Sueño con ella, por supuesto, y vuelve a estar conmigo, un año atrás. Para cuando despertó, yo ya me sabía la canción de memoria, y el sol se estaba poniendo; murmuró que se encontraba mal y en efecto tenía fiebre, así que inmediatamente quise regresar, pero ella me suplicó lo contrario. Quería quedarse. De tal manera, le coloqué mi chaqueta sobre los hombros y nos quedamos recostados un poco más, viendo el atardecer.
Las conversaciones se habían acabado, ahora sólo reinaba el silencio, triste pero agradable, como una película romántica.
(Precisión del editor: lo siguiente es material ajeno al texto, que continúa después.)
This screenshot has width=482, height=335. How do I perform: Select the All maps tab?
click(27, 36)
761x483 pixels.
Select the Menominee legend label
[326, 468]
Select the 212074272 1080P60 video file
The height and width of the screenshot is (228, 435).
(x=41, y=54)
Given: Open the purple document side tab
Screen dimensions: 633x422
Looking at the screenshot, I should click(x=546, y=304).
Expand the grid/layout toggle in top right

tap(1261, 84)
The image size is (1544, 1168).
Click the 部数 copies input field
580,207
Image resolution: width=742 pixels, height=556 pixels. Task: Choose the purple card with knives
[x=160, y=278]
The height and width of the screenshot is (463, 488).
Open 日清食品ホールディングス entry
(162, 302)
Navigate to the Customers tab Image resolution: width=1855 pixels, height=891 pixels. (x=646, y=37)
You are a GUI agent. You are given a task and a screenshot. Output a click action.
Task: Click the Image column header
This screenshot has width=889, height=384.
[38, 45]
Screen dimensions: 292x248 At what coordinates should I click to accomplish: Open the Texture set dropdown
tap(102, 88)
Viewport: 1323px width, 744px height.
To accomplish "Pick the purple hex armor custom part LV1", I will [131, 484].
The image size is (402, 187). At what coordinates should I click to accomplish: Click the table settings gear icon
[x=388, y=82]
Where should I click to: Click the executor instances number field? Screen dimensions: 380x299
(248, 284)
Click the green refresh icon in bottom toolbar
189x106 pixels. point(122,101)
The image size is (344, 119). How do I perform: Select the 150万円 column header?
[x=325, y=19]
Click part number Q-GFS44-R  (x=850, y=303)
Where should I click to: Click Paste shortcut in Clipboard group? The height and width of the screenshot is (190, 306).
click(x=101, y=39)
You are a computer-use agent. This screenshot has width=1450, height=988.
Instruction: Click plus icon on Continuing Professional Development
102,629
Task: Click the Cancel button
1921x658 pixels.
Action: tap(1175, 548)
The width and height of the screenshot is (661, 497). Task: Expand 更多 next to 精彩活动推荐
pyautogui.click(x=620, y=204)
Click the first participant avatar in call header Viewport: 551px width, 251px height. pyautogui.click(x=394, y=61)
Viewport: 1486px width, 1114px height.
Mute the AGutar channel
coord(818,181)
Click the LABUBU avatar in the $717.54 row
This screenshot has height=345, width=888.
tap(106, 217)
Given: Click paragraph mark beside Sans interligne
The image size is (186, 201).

En la película nos quedaríamos ahí, pasando a los créditos y sin dejar ver el resto de la historia; los días tristes. Como no era una película, nadie nos sacó de allí, ni siquiera cuando la fiebre le subió tanto que se desmayó.
A pesar de que fue una negligencia, no llamé a la ambulancia, ni a un médico, ni siquiera a algún vecino. No quería que nuestro pequeño paraíso personal se viera lleno de gente haciendo preguntas, y me había avisado de que pasaría. Cargué con ella cuatro kilómetros, hasta que llegamos al punto donde habíamos dejado el coche, casi un día atrás. La dejé en el asiento del copiloto y conseguí arrancar la vieja tartana. Recuperó la consciencia a trece kilómetros de su casa.
Habíamos pasado muchas noches juntos pero, no obstante, creo que esa fue la mejor; no tenía fuerzas, ni color en las mejillas, estaba ligeramente mareada y desorientada; y sin embargo, estaba conmigo. Cada vez que sentía su respiración en mi pecho, sus finos dedos recorriendo mi pelo, sus labios sobre mi clavícula... Cada vez que abría los ojos y veía que en efecto, estaba ahí, todo iba bien.
No obstante, cuando abro los ojos ahora, me veo solo, sentado en una piedra con el cuerpo agarrotado y sudoroso. Me río, porque sé que ella lo habría hecho.